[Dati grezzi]
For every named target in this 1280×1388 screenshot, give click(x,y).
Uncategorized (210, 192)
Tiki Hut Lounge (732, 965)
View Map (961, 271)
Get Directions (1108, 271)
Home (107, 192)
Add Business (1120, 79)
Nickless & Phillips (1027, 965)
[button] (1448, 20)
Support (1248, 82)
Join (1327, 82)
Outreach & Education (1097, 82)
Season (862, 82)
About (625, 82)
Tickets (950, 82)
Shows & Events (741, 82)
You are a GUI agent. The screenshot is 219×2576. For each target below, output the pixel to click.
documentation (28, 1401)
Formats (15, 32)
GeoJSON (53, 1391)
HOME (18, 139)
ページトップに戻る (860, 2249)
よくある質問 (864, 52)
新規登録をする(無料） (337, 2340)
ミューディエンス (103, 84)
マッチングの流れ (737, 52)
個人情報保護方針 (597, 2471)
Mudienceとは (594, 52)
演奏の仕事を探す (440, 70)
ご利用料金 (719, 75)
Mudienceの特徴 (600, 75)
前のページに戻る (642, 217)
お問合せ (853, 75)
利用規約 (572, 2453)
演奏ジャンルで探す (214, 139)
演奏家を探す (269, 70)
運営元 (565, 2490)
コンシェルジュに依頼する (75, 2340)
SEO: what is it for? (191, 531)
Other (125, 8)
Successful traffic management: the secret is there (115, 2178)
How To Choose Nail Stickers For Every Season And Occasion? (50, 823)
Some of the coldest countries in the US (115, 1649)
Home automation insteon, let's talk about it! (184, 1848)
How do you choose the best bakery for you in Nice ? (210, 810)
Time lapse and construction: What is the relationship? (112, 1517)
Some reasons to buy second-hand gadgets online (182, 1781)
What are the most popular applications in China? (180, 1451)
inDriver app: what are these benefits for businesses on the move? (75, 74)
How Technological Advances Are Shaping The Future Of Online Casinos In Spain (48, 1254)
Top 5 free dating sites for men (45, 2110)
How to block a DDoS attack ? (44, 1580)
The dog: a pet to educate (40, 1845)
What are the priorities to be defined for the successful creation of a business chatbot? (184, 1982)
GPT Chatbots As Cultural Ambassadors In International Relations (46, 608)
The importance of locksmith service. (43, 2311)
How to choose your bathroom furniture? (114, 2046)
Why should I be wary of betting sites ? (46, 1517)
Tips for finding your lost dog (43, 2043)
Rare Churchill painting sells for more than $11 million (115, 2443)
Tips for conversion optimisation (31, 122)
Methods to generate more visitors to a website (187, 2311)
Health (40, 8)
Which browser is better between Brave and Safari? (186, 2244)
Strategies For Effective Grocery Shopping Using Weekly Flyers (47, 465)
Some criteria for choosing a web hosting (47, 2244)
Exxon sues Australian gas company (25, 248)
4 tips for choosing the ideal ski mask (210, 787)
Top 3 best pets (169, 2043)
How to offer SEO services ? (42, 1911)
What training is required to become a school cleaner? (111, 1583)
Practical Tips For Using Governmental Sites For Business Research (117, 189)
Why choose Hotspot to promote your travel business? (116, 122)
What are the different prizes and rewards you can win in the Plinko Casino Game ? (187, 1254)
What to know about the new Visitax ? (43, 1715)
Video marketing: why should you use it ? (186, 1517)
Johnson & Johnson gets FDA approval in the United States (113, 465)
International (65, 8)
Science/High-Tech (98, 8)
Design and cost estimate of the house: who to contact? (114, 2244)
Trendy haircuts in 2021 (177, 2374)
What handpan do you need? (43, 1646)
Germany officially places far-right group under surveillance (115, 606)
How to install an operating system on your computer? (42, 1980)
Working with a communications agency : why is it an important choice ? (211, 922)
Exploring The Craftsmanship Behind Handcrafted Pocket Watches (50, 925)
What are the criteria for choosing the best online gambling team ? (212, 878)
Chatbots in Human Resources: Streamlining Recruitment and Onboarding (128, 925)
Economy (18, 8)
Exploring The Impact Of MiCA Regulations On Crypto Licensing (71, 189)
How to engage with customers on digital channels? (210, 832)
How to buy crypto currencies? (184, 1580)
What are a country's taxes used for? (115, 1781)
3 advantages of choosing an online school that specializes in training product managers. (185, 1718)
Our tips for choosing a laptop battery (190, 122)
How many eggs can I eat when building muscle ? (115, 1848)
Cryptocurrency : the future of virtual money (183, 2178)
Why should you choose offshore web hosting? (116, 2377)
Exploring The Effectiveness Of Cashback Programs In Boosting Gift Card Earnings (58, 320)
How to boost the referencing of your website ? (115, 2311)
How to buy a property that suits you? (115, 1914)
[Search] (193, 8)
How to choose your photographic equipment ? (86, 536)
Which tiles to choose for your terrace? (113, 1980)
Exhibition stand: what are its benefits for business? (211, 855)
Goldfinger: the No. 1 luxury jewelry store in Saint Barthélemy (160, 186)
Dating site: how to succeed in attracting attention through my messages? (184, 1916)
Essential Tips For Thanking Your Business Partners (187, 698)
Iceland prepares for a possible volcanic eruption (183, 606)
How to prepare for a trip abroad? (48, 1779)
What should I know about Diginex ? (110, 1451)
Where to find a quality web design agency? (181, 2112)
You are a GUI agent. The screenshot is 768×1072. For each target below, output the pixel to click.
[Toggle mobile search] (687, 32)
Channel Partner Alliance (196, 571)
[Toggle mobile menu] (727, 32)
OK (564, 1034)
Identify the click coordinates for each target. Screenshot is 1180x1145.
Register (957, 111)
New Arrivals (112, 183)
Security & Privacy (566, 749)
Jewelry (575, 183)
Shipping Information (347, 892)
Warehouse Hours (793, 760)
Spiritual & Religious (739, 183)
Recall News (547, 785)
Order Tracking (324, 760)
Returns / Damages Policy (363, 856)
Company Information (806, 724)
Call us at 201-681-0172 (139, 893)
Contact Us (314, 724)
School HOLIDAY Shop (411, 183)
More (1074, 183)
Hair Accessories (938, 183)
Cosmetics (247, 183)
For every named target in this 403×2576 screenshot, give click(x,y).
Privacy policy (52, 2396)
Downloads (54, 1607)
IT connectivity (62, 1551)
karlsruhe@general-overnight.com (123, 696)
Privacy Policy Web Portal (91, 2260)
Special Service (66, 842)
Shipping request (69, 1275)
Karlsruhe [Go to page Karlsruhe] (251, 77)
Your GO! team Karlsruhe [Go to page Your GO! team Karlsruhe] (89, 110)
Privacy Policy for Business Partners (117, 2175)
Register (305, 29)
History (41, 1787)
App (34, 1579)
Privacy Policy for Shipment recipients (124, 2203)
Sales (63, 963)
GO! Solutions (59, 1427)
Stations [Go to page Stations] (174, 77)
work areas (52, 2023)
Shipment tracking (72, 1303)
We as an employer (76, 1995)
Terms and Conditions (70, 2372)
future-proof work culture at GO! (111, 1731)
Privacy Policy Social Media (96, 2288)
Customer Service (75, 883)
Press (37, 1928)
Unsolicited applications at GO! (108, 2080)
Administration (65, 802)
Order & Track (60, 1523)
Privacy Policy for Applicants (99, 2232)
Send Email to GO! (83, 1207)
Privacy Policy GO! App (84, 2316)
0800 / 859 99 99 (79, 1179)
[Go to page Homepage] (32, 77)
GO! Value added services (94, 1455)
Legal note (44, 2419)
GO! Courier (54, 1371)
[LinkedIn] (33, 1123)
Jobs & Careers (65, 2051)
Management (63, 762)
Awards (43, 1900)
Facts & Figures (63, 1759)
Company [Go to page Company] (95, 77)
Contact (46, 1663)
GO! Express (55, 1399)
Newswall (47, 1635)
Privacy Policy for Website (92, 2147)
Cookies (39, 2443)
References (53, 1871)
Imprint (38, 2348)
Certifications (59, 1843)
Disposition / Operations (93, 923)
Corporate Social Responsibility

COSA FARE -
Per favore, trova nei dati qui sopra ogni riga che contiene la stringa "Toggle" e ricopiala per intero. Maiuscole e minuscole vanno rispettate.

RISULTATO DELL'ESERCIZIO -
[Toggle mobile search] (687, 32)
[Toggle mobile menu] (727, 32)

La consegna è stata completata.